◆ Passage to read ◆
==============================
Dr. Olukotun, age 67, has been the Chief Executive Officer of CR Strategies, LLC, a medical products consulting company, since 2000, and was the Chief Executive Officer of EpiGen Pharmaceuticals, Inc., a pharmaceutical company, from 2014 to January of 2018. Dr. Olukotun served as Vice Chairman of CardoVax, Inc., a pharmaceutical company, from 2012 to 2016, and as its Chief Executive Officer from 2006 to 2012. He is also co-founder of VIA Pharmaceuticals, Inc., a pharmaceutical company, and served as the company’s Chief Medical Officer from 2004 to 2008.


The Board awarded Dr. Olukotun 15,000 stock options, which vest on the Company’s 2019 annual meeting of shareholders and are exercisable at $1.03 per share.


There are no arrangements or understandings pursuant to which Dr. Olukotun was appointed as a director, and there are no related party transactions between the Company and Dr. Olukotun reportable under Item 404(a) of Regulation S-K.


Item 7.01 Regulation FD Disclosure.


A copy of the press release announcing Dr. Olukotun’s appointment to the Board and Dr. Mario’s resignation is furnished as Exhibit 99.01.


Item 9.01 Financial Statements and Exhibits.







    99.01   Press Release dated September 7, 2018, issued by the Company






Pursuant to the requirement of the Securities Exchange Act of 1934, the registrant has duly caused this report to be signed on its behalf by the undersigned thereunto duly authorized.
==============================
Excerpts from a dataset

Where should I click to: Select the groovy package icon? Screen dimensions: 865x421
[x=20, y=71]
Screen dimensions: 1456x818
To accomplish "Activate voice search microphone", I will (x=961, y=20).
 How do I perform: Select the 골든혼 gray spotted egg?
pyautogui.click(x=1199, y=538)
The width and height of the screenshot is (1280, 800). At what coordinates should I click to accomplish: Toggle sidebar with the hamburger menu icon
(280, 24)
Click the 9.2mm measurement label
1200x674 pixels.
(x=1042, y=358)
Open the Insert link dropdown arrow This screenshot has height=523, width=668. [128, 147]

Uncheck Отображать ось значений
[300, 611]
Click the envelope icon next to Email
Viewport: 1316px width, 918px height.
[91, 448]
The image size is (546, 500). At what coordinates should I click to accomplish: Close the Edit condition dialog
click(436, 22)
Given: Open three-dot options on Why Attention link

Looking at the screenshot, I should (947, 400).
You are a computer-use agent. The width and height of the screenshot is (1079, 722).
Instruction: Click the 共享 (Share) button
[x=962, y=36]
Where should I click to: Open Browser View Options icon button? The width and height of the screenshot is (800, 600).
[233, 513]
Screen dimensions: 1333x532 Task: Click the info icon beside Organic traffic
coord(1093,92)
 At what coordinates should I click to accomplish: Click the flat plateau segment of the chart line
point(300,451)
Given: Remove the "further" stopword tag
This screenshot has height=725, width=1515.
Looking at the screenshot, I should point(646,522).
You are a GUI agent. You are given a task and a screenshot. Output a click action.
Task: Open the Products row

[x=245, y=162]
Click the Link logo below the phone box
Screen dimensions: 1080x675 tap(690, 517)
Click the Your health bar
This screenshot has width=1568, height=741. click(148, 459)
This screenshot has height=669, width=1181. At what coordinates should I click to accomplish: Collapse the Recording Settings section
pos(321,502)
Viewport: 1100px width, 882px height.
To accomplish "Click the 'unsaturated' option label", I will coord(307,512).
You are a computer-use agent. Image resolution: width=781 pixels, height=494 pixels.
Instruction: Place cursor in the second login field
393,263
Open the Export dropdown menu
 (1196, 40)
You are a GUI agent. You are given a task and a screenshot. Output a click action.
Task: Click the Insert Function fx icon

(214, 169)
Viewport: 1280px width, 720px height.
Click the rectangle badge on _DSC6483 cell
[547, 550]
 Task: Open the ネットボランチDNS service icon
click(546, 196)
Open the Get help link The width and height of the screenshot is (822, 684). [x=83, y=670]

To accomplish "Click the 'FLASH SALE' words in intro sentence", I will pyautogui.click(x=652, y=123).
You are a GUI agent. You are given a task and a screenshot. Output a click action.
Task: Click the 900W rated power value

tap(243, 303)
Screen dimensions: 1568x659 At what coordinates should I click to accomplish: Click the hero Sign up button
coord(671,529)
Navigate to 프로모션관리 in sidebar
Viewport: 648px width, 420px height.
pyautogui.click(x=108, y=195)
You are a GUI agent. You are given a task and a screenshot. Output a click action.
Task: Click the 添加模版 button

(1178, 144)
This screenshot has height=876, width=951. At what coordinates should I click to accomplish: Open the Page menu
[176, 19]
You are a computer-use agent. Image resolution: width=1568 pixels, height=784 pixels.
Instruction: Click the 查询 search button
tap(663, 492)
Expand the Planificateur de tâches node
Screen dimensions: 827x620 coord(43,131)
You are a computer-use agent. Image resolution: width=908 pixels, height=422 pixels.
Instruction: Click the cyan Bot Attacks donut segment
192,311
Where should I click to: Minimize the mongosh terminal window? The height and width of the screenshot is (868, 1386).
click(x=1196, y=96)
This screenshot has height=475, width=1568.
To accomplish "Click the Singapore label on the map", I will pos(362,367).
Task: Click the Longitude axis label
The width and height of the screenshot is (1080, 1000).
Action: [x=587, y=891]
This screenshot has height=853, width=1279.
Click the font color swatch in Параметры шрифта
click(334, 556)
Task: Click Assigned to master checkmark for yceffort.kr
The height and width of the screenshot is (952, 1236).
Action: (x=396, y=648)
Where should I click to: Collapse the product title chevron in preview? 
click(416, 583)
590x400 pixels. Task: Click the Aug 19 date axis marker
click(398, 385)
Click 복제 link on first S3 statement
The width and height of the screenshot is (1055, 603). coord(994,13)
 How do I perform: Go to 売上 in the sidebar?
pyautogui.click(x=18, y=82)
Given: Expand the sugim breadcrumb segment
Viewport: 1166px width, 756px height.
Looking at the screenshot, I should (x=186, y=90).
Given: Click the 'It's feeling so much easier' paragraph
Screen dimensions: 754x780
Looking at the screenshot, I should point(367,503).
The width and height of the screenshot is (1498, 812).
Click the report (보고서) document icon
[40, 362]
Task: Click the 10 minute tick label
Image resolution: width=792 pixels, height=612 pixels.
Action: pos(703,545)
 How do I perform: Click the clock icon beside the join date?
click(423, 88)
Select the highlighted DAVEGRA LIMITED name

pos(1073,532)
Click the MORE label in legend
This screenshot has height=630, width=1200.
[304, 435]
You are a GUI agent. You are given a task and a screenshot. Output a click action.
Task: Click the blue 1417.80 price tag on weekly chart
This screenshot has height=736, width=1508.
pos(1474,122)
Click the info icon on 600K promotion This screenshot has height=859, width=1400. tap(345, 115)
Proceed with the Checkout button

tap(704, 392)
==============================
◆ Work task A ◆
Answer these questions from the filing excerpt about Dr. Olukotun:
(i) Which company has Dr. Olukotun served as Chief Executive Officer since 2000?
(ii) At what price per share are the stock options awarded to him exercisable?
(iii) Under what exhibit number is the press release announcing his appointment furnished?
◆ Work task B ◆
Copy out the part of the filing excerpt about Dr. Olukotun that starts at "There are no arrangements" and ends at "of Regulation S-K.".

◆ Response area A ◆
(i) CR Strategies, LLC
(ii) $1.03 per share
(iii) Exhibit 99.01

◆ Response area B ◆
There are no arrangements or understandings pursuant to which Dr. Olukotun was appointed as a director, and there are no related party transactions between the Company and Dr. Olukotun reportable under Item 404(a) of Regulation S-K.